WHAT IS REQUIRED: Reproduce the following data verbatim, line for line.

AVAILABLE DATA:
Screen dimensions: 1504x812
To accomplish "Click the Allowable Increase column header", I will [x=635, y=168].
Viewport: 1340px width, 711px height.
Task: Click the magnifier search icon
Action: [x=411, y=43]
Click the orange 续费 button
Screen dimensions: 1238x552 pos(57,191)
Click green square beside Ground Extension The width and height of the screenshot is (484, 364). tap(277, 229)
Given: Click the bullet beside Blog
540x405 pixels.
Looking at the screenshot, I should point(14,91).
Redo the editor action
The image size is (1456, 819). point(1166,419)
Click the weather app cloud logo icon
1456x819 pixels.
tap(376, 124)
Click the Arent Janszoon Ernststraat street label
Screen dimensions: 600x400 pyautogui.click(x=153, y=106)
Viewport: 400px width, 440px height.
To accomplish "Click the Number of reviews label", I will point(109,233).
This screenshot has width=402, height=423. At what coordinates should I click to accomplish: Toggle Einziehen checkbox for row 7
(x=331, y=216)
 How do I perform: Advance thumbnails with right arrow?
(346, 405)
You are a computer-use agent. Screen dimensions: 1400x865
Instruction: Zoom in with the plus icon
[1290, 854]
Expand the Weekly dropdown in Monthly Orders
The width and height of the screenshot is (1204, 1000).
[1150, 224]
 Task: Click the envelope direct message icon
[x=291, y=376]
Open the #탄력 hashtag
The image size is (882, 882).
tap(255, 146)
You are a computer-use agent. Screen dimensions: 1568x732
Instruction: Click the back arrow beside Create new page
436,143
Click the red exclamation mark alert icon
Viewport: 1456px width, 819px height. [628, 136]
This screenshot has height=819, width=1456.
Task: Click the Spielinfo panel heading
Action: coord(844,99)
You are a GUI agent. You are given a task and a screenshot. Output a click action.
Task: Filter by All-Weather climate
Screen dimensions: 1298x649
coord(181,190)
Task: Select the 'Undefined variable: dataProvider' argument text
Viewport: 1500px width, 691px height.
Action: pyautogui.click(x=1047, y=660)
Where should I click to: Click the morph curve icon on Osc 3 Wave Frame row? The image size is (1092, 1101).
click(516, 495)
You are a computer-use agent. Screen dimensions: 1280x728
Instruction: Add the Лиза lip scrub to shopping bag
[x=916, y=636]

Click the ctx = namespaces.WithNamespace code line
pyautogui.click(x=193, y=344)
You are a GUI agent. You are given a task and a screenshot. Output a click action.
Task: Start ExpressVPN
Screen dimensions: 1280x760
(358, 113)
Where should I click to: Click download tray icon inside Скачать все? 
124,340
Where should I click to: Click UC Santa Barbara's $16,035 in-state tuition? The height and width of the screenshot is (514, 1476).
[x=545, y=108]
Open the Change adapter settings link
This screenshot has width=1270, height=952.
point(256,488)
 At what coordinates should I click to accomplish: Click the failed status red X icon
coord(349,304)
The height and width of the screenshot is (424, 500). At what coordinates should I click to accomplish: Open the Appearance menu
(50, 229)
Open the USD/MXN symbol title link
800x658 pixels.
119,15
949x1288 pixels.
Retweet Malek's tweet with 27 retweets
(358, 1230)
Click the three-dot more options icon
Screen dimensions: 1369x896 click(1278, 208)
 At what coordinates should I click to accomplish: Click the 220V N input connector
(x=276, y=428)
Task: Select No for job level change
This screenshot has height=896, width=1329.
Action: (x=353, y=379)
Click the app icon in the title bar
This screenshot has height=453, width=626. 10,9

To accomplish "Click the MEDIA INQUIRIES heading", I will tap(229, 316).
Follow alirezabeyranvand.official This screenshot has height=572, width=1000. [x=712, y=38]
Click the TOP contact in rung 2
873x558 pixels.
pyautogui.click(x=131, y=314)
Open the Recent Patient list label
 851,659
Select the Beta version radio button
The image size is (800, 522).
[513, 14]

FINAL RESULT:
Screen dimensions: 1504x812
To accomplish "Click the Allowable Increase column header", I will [x=635, y=168].
Viewport: 1340px width, 711px height.
Task: Click the magnifier search icon
Action: [x=411, y=43]
Click the orange 续费 button
Screen dimensions: 1238x552 pos(57,191)
Click green square beside Ground Extension The width and height of the screenshot is (484, 364). tap(277, 229)
Given: Click the bullet beside Blog
540x405 pixels.
Looking at the screenshot, I should point(14,91).
Redo the editor action
The image size is (1456, 819). point(1166,419)
Click the weather app cloud logo icon
1456x819 pixels.
tap(376, 124)
Click the Arent Janszoon Ernststraat street label
Screen dimensions: 600x400 pyautogui.click(x=153, y=106)
Viewport: 400px width, 440px height.
To accomplish "Click the Number of reviews label", I will point(109,233).
This screenshot has width=402, height=423. At what coordinates should I click to accomplish: Toggle Einziehen checkbox for row 7
(x=331, y=216)
 How do I perform: Advance thumbnails with right arrow?
(346, 405)
You are a computer-use agent. Screen dimensions: 1400x865
Instruction: Zoom in with the plus icon
[1290, 854]
Expand the Weekly dropdown in Monthly Orders
The width and height of the screenshot is (1204, 1000).
[1150, 224]
 Task: Click the envelope direct message icon
[x=291, y=376]
Open the #탄력 hashtag
The image size is (882, 882).
tap(255, 146)
You are a computer-use agent. Screen dimensions: 1568x732
Instruction: Click the back arrow beside Create new page
436,143
Click the red exclamation mark alert icon
Viewport: 1456px width, 819px height. [628, 136]
This screenshot has height=819, width=1456.
Task: Click the Spielinfo panel heading
Action: coord(844,99)
You are a GUI agent. You are given a task and a screenshot. Output a click action.
Task: Filter by All-Weather climate
Screen dimensions: 1298x649
coord(181,190)
Task: Select the 'Undefined variable: dataProvider' argument text
Viewport: 1500px width, 691px height.
Action: pyautogui.click(x=1047, y=660)
Where should I click to: Click the morph curve icon on Osc 3 Wave Frame row? The image size is (1092, 1101).
click(516, 495)
You are a computer-use agent. Screen dimensions: 1280x728
Instruction: Add the Лиза lip scrub to shopping bag
[x=916, y=636]

Click the ctx = namespaces.WithNamespace code line
pyautogui.click(x=193, y=344)
You are a GUI agent. You are given a task and a screenshot. Output a click action.
Task: Start ExpressVPN
Screen dimensions: 1280x760
(358, 113)
Where should I click to: Click download tray icon inside Скачать все? 
124,340
Where should I click to: Click UC Santa Barbara's $16,035 in-state tuition? The height and width of the screenshot is (514, 1476).
[x=545, y=108]
Open the Change adapter settings link
This screenshot has width=1270, height=952.
point(256,488)
 At what coordinates should I click to accomplish: Click the failed status red X icon
coord(349,304)
The height and width of the screenshot is (424, 500). At what coordinates should I click to accomplish: Open the Appearance menu
(50, 229)
Open the USD/MXN symbol title link
800x658 pixels.
119,15
949x1288 pixels.
Retweet Malek's tweet with 27 retweets
(358, 1230)
Click the three-dot more options icon
Screen dimensions: 1369x896 click(1278, 208)
 At what coordinates should I click to accomplish: Click the 220V N input connector
(x=276, y=428)
Task: Select No for job level change
This screenshot has height=896, width=1329.
Action: (x=353, y=379)
Click the app icon in the title bar
This screenshot has height=453, width=626. 10,9

To accomplish "Click the MEDIA INQUIRIES heading", I will tap(229, 316).
Follow alirezabeyranvand.official This screenshot has height=572, width=1000. [x=712, y=38]
Click the TOP contact in rung 2
873x558 pixels.
pyautogui.click(x=131, y=314)
Open the Recent Patient list label
 851,659
Select the Beta version radio button
The image size is (800, 522).
[513, 14]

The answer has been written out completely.